The last variable checked to decide upon renewal is the amount of open accessibility the journal has, according to Chavez.

“So a lot of journals, particularly science journals, have started doing this. I would call it a service to the community of providing big portions of their title list,” he said. “For example, one of them I looked at the other day was a journal in geology, that journal has been published since the early 1900s. We don’t own all that because we weren’t here at that time. [From] 1995 or 1997 to 2020, we own that, but they actually provide free access to all of the journal one year back. So they won’t provide you with 2021 content [if you don’t subscribe], but they will provide you with 2020 back.

“So that’s a very high open accessibility rating, whereas other journals have zero open access, or we might own very little of it, so that would lower its value.”

For most of the journals that the library faculty and staff do not renew, Chavez said the previous issues will still be retained.

“One of the things we stress is that not renewing something does not mean we no longer have access,” Chavez said. “Maybe the journal started publishing in 2000 and we dropped our subscription in 2020, we still have everything from 2000 to 2020, we don’t lose that. There are some rare cases where we actually lose access, but in the overwhelming majority, whatever we pay for we keep.

“We just lose access to current and future content, but if budgets improve in a year, we can resubscribe, and we can buy the latest issues.”

Chavez said even if the library decides not to renew a journal subscription, students, faculty and staff will still be able to get their hands on it in some way because the library is working to expand its operations in other departments.

The library will be expanding the interlibrary loan service, a free service the library uses that borrows materials from other libraries, and the document delivery service, which is when a faculty member or student requests a document and the library buys it and delivers it to them.

“We’ve reallocated personnel to take care of [document delivery and interlibrary loan services], so we’re prepared for the reduction in the collections. It’s not what we want to do, and it’s not the kind of thing that an academic library would normally see as a positive direction to move in, but we have a plan to meet the needs,” Chavez said.

While students, faculty and staff will still be able to access all materials through the interlibrary loan service and the document delivery service, the major difference is in the immediacy with which that will take place, according to Chavez.

“We’ve done studies by looking at papers that have been written by our faculty and peer reviewed journals.
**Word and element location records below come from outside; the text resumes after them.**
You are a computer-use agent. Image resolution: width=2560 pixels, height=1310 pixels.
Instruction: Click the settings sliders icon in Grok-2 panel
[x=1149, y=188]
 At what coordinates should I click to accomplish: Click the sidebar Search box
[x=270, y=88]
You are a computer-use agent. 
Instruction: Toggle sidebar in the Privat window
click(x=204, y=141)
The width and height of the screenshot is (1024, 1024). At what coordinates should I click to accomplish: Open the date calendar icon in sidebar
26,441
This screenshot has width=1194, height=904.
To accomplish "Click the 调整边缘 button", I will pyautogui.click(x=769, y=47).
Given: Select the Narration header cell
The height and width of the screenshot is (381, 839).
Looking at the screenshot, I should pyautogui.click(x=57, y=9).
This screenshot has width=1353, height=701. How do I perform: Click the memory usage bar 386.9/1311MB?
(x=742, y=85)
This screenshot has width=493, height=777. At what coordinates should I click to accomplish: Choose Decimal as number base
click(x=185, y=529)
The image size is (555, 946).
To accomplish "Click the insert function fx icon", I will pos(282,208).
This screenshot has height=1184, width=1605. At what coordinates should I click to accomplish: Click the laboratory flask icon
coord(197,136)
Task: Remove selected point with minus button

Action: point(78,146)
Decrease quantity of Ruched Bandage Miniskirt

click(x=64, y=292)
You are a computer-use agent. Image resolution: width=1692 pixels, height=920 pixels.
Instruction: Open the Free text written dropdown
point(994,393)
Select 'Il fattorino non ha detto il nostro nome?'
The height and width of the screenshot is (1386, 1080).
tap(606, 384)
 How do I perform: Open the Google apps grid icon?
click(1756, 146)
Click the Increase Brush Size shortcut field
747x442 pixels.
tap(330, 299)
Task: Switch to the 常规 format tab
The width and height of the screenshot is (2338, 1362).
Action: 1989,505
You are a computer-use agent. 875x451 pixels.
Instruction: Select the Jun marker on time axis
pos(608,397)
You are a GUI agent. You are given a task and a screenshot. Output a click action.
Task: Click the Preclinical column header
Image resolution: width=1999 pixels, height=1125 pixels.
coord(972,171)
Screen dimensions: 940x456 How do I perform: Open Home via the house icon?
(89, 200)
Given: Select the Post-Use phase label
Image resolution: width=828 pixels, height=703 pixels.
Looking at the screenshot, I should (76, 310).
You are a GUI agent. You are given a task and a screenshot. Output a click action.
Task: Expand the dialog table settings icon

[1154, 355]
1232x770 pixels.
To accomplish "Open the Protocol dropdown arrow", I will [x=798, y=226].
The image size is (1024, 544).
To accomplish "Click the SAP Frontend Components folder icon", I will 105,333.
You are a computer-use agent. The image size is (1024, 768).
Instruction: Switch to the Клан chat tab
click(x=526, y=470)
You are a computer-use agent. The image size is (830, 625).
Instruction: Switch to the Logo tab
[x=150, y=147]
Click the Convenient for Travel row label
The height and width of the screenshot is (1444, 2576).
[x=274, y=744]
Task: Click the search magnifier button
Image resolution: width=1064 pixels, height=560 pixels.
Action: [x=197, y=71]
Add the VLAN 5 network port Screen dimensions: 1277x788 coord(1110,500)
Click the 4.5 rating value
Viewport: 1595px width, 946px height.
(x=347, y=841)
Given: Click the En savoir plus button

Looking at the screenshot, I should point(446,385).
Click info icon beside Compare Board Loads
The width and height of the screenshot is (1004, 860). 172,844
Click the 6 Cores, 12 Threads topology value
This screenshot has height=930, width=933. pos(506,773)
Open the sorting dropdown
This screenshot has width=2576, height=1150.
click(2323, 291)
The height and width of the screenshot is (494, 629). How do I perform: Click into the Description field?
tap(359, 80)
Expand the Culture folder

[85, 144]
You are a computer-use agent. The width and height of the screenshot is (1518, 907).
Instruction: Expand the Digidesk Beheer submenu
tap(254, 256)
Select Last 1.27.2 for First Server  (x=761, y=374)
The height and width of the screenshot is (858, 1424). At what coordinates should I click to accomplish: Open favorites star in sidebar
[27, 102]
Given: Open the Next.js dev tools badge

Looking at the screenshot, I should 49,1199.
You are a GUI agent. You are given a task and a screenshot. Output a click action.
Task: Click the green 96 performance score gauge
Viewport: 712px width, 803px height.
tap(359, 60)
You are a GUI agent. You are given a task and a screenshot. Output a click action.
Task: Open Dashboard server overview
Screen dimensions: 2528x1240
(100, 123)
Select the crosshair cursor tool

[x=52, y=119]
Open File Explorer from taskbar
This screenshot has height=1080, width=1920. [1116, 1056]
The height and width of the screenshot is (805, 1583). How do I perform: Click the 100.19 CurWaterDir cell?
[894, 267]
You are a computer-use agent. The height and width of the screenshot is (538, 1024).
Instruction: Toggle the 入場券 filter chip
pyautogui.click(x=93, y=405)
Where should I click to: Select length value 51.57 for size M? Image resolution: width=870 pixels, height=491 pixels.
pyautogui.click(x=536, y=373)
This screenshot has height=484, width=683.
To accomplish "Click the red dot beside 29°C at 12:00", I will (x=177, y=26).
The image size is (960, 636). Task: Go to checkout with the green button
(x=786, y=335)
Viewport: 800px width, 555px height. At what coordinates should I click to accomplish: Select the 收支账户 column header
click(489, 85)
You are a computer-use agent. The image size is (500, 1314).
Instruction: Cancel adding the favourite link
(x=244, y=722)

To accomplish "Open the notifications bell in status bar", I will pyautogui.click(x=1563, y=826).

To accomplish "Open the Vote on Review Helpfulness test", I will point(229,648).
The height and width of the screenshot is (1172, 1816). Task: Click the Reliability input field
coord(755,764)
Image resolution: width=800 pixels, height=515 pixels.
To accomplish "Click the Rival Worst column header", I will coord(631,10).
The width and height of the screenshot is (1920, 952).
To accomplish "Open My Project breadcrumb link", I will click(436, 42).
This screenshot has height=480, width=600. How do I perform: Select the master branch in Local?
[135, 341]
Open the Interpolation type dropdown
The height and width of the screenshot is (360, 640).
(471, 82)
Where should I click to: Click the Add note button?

We’ve looked at their reference lists and their citation lists and we estimate that between 70% and 75% of all the materials that they seamlessly use today, they will continue to be able to access after this reduction,” he said.

“So that means that somewhere between 25% and 30% may not be accessible immediately to them but it’s all available to them through interlibrary loan or document delivery, it just introduces a delay in the process.”

In an effort to maximize the efforts of the interlibrary loan and document delivery services as well as minimize the impacts of the collections cuts, the Tampa campus library’s Resource Sharing Department will extend its hours.

It is currently open weekdays 8 a.m. to 5 p.m., and beginning in fall the department will be open 8 a.m. to 9 p.m. Monday through Saturday, with the possibility of extending all the way to 11 p.m. if necessary.

Although the collections cuts are going to have some impact on university, Chavez said the library faculty and staff are aiming to lessen this impact as much as possible.

“Faculty are dependent on our collections to get their job done and students are dependent on our collections to get their degree completed so we’re going to continue to deliver those collections, it’s just that we might do it in a different way,” Chavez said.